◆ CONSIGNE ◆
Recopiez le passage de l'extrait sur le mobilier urbain qui commence aux mots « Le mobilier sur catalogue » et s'arrête après « ardue à résoudre ! ». Substituez-y « équipement » à « mobilier ».

◆ EXTRAIT À LIRE ◆
..............................

S’il lui paraît souhaitable d’homogénéiser les poubelles ou les bancs d’une même rue, d’opérer des continuités, « il ne faut pas pour autant sectoriser complètement. Sous peine de monotonie. »

 « Tout est question de dosage, il faut s’adapter au contexte local sur lequel on vient s’implanter » insiste Julien Schnell, responsable du pôle aménagement urbain et infrastructures à l’agence Reichen et Robert : « le mobilier urbain créé pour la ligne de tram de l’agglomération de Douai reste l’un des outils  qui donne une dimension unificatrice sur 12km. Nous avons proposé une gamme de mobiliers très sobres en évitant l’effet de mode, afin de donner un côté intemporel à l’ensemble. Nous avions commencé par concevoir l’abribus, puis nous nous  sommes laissés prendre au jeu en dessinant jusqu’au moindre détail corbeilles,  potelets, garde-corps et  bancs des stations! »

La maintenance au cœur des préoccupations

 Le mobilier sur catalogue coûte évidemment moins cher que le mobilier sur mesure. « Au niveau de l’entretien, la gestion est beaucoup plus facile, insiste Marie-Christine Muller-Reny, nous avons trop de mal à remplacer les choses atypiques. »  Sitôt qu’un élément est abîmé, il convient de le réparer au plus vite. Or les villes n’ont nulle envie de gérer des stocks importants de pièces détachées.

Le mobilier urbain est censé durer. Quinze ans minimum. Choisir des matériaux solides, faciliter la tâche des agents municipaux chargés de la maintenance,  telle est l’équation ardue à résoudre !

..............................

◆ DONNÉES BRUTES ◆
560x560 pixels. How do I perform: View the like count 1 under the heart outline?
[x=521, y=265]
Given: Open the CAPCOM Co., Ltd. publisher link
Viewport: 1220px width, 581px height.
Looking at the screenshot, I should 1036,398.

..............................

◆ RÉPONSE ◆
Le équipement sur catalogue coûte évidemment moins cher que le équipement sur mesure. « Au niveau de l’entretien, la gestion est beaucoup plus facile, insiste Marie-Christine Muller-Reny, nous avons trop de mal à remplacer les choses atypiques. »  Sitôt qu’un élément est abîmé, il convient de le réparer au plus vite. Or les villes n’ont nulle envie de gérer des stocks importants de pièces détachées.

Le équipement urbain est censé durer. Quinze ans minimum. Choisir des matériaux solides, faciliter la tâche des agents municipaux chargés de la maintenance,  telle est l’équation ardue à résoudre !